*Task goal:* Every entry that follows should be written out again exactly.

*Data section:*
━━━━━━━━━━━━━━━━━━━━━━━━━━━━━━
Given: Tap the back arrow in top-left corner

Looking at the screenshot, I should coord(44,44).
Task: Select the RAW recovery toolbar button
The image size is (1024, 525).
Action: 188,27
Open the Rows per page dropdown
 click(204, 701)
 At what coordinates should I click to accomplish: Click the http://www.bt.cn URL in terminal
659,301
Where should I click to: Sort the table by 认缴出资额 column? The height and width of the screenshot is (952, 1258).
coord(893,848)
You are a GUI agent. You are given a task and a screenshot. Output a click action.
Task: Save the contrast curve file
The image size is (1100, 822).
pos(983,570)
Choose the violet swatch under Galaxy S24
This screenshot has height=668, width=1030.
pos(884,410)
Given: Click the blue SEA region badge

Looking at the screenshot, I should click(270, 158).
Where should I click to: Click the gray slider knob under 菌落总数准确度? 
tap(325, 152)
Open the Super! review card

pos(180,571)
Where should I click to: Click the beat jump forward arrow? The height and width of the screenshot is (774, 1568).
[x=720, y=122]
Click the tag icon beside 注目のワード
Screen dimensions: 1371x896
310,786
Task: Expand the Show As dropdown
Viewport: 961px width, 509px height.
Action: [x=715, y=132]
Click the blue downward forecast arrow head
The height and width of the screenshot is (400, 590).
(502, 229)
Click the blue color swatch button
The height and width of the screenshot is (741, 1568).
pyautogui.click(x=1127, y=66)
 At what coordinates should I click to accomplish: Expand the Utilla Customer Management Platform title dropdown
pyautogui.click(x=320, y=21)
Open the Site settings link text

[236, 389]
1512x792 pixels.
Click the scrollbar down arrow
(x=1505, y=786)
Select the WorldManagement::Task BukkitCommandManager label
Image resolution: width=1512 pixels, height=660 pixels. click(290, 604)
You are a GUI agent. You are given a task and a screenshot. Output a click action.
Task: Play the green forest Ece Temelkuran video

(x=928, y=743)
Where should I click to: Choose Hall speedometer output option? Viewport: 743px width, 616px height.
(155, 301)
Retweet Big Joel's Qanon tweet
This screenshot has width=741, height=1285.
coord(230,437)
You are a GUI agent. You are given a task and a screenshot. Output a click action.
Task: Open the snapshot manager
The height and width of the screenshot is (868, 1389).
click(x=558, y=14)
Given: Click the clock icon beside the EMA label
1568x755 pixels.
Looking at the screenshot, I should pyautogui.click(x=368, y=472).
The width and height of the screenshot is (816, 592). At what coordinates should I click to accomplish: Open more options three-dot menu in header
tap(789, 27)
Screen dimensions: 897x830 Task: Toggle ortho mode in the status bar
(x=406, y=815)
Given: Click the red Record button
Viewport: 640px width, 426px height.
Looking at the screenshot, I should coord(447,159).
━━━━━━━━━━━━━━━━━━━━━━━━━━━━━━
*Answer to this exercise:*
Given: Tap the back arrow in top-left corner

Looking at the screenshot, I should coord(44,44).
Task: Select the RAW recovery toolbar button
The image size is (1024, 525).
Action: 188,27
Open the Rows per page dropdown
 click(204, 701)
 At what coordinates should I click to accomplish: Click the http://www.bt.cn URL in terminal
659,301
Where should I click to: Sort the table by 认缴出资额 column? The height and width of the screenshot is (952, 1258).
coord(893,848)
You are a GUI agent. You are given a task and a screenshot. Output a click action.
Task: Save the contrast curve file
The image size is (1100, 822).
pos(983,570)
Choose the violet swatch under Galaxy S24
This screenshot has height=668, width=1030.
pos(884,410)
Given: Click the blue SEA region badge

Looking at the screenshot, I should click(270, 158).
Where should I click to: Click the gray slider knob under 菌落总数准确度? 
tap(325, 152)
Open the Super! review card

pos(180,571)
Where should I click to: Click the beat jump forward arrow? The height and width of the screenshot is (774, 1568).
[x=720, y=122]
Click the tag icon beside 注目のワード
Screen dimensions: 1371x896
310,786
Task: Expand the Show As dropdown
Viewport: 961px width, 509px height.
Action: [x=715, y=132]
Click the blue downward forecast arrow head
The height and width of the screenshot is (400, 590).
(502, 229)
Click the blue color swatch button
The height and width of the screenshot is (741, 1568).
pyautogui.click(x=1127, y=66)
 At what coordinates should I click to accomplish: Expand the Utilla Customer Management Platform title dropdown
pyautogui.click(x=320, y=21)
Open the Site settings link text

[236, 389]
1512x792 pixels.
Click the scrollbar down arrow
(x=1505, y=786)
Select the WorldManagement::Task BukkitCommandManager label
Image resolution: width=1512 pixels, height=660 pixels. click(290, 604)
You are a GUI agent. You are given a task and a screenshot. Output a click action.
Task: Play the green forest Ece Temelkuran video

(x=928, y=743)
Where should I click to: Choose Hall speedometer output option? Viewport: 743px width, 616px height.
(155, 301)
Retweet Big Joel's Qanon tweet
This screenshot has width=741, height=1285.
coord(230,437)
You are a GUI agent. You are given a task and a screenshot. Output a click action.
Task: Open the snapshot manager
The height and width of the screenshot is (868, 1389).
click(x=558, y=14)
Given: Click the clock icon beside the EMA label
1568x755 pixels.
Looking at the screenshot, I should pyautogui.click(x=368, y=472).
The width and height of the screenshot is (816, 592). At what coordinates should I click to accomplish: Open more options three-dot menu in header
tap(789, 27)
Screen dimensions: 897x830 Task: Toggle ortho mode in the status bar
(x=406, y=815)
Given: Click the red Record button
Viewport: 640px width, 426px height.
Looking at the screenshot, I should coord(447,159).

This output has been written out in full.